Work order 1:
Answer the following questions using the recipe notes below.
(a) For how long may leftovers be kept in the refrigerator?
(b) At what temperature and for how many minutes can the breaded chicken cutlets be baked?
(c) What should be done with the pan before the parmesan is stirred in?
Work order 2:
Duplicate the passage of the recipe notes below word for word, beginning at the words "What To Serve" and stopping after the words "instead of frying?".

Quoted passage:
*-*-*

What To Serve With Fried Chicken Alfredo Pasta
Since this dish is incredibly rich and creamy, I recommend serving it with a side of roasted broccoli or asparagus to add some freshness and crunch. A simple green salad with a sharp vinaigrette also helps cut through the heaviness of the dairy. Garlic bread is a classic addition if you want to soak up every last drop of the parmesan sauce.

How To Store
Store leftovers in an airtight container in the refrigerator for up to 3 days. To reheat, warm the pasta gently on the stove with a splash of milk or water to help emulsify the sauce again, as the microwave can cause the butter to separate and make the dish oily. I do not recommend freezing this dish as the cream sauce will break upon thawing.
FAQs
Can I bake the chicken instead of frying?
Yes, you can bake the breaded chicken cutlets at 400°F (200°C) for 20-25 minutes. Flip them halfway through and spray with cooking oil to help the breadcrumbs brown, though they won’t be quite as crispy as the fried version.
Why is my Alfredo sauce grainy?
Grainy sauce usually happens when the heat is too high when adding the cheese, causing the proteins to seize. Always remove the pan from the heat or turn it to the lowest setting before stirring in your parmesan.
Can I use half-and-half instead of heavy cream?
You can use half-and-half for a lighter version, but the sauce will be thinner and less rich. You might need to let it simmer longer to reduce or add a pinch of flour to the butter at the start to help it thicken.

*-*-*

[Saved entries]
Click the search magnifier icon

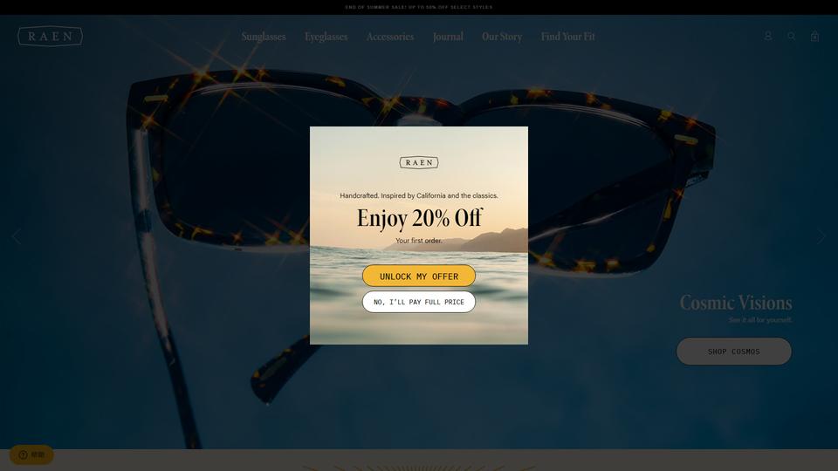click(792, 36)
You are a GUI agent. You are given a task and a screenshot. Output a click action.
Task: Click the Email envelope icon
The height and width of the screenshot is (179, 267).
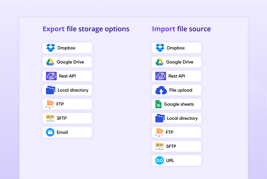pos(50,132)
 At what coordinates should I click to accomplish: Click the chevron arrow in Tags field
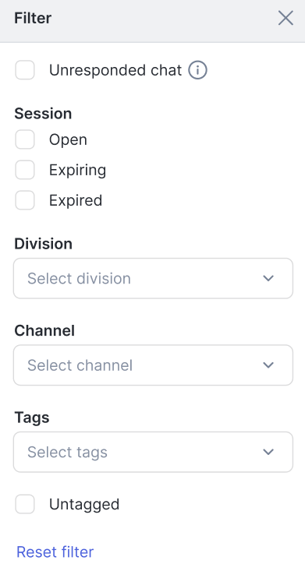[x=268, y=452]
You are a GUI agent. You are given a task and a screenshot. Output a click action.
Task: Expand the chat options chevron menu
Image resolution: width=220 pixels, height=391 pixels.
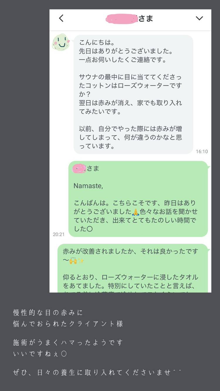199,18
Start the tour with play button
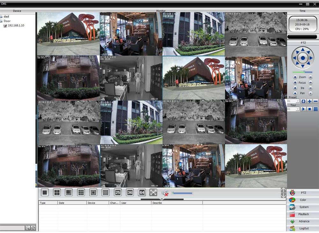The image size is (319, 233). (303, 109)
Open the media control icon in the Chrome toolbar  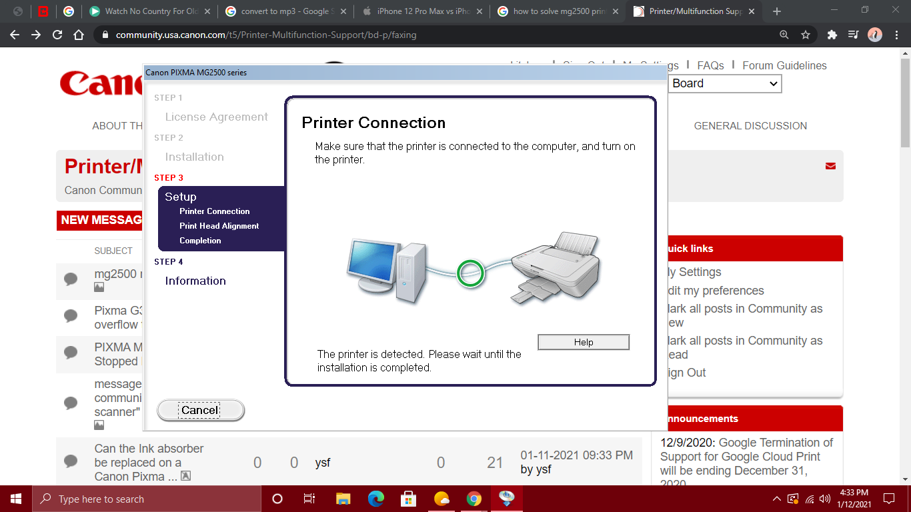pos(853,35)

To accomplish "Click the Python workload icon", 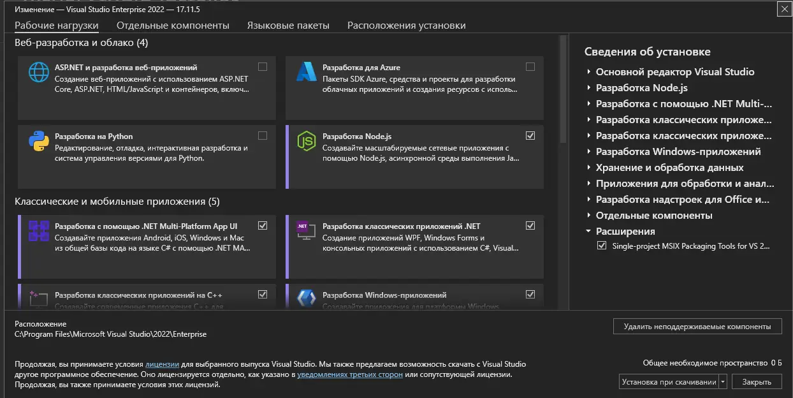I will pyautogui.click(x=39, y=141).
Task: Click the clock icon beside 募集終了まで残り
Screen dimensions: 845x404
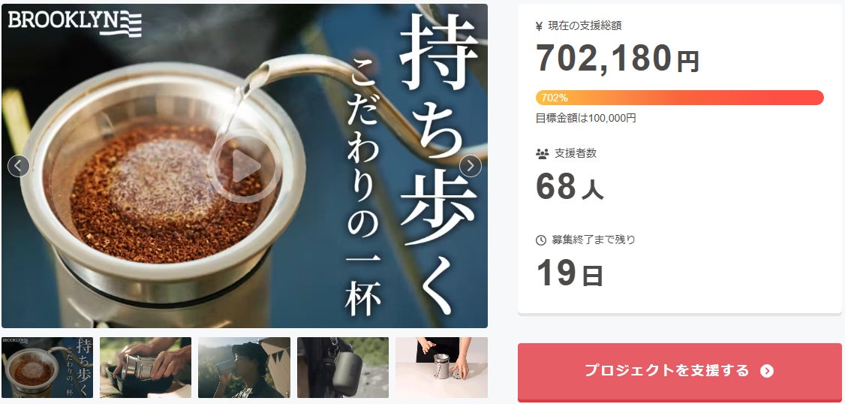Action: [541, 240]
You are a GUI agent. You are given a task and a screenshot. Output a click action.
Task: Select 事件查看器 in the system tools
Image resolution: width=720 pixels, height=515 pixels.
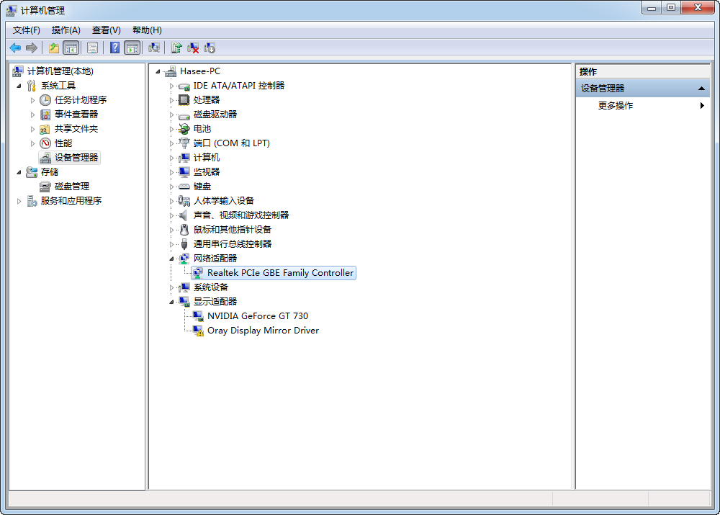pos(76,115)
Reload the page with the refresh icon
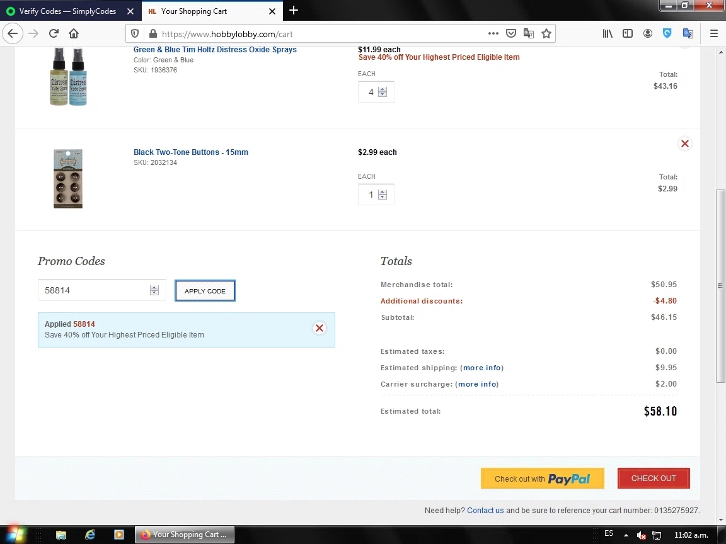The width and height of the screenshot is (726, 544). (x=54, y=34)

*-*-*

Task result 1:
(a) Up to 3 days, in an airtight container.
(b) At 400°F (200°C) for 20-25 minutes.
(c) It should be removed from the heat or turned to the lowest setting.

Task result 2:
What To Serve With Fried Chicken Alfredo Pasta
Since this dish is incredibly rich and creamy, I recommend serving it with a side of roasted broccoli or asparagus to add some freshness and crunch. A simple green salad with a sharp vinaigrette also helps cut through the heaviness of the dairy. Garlic bread is a classic addition if you want to soak up every last drop of the parmesan sauce.

How To Store
Store leftovers in an airtight container in the refrigerator for up to 3 days. To reheat, warm the pasta gently on the stove with a splash of milk or water to help emulsify the sauce again, as the microwave can cause the butter to separate and make the dish oily. I do not recommend freezing this dish as the cream sauce will break upon thawing.
FAQs
Can I bake the chicken instead of frying?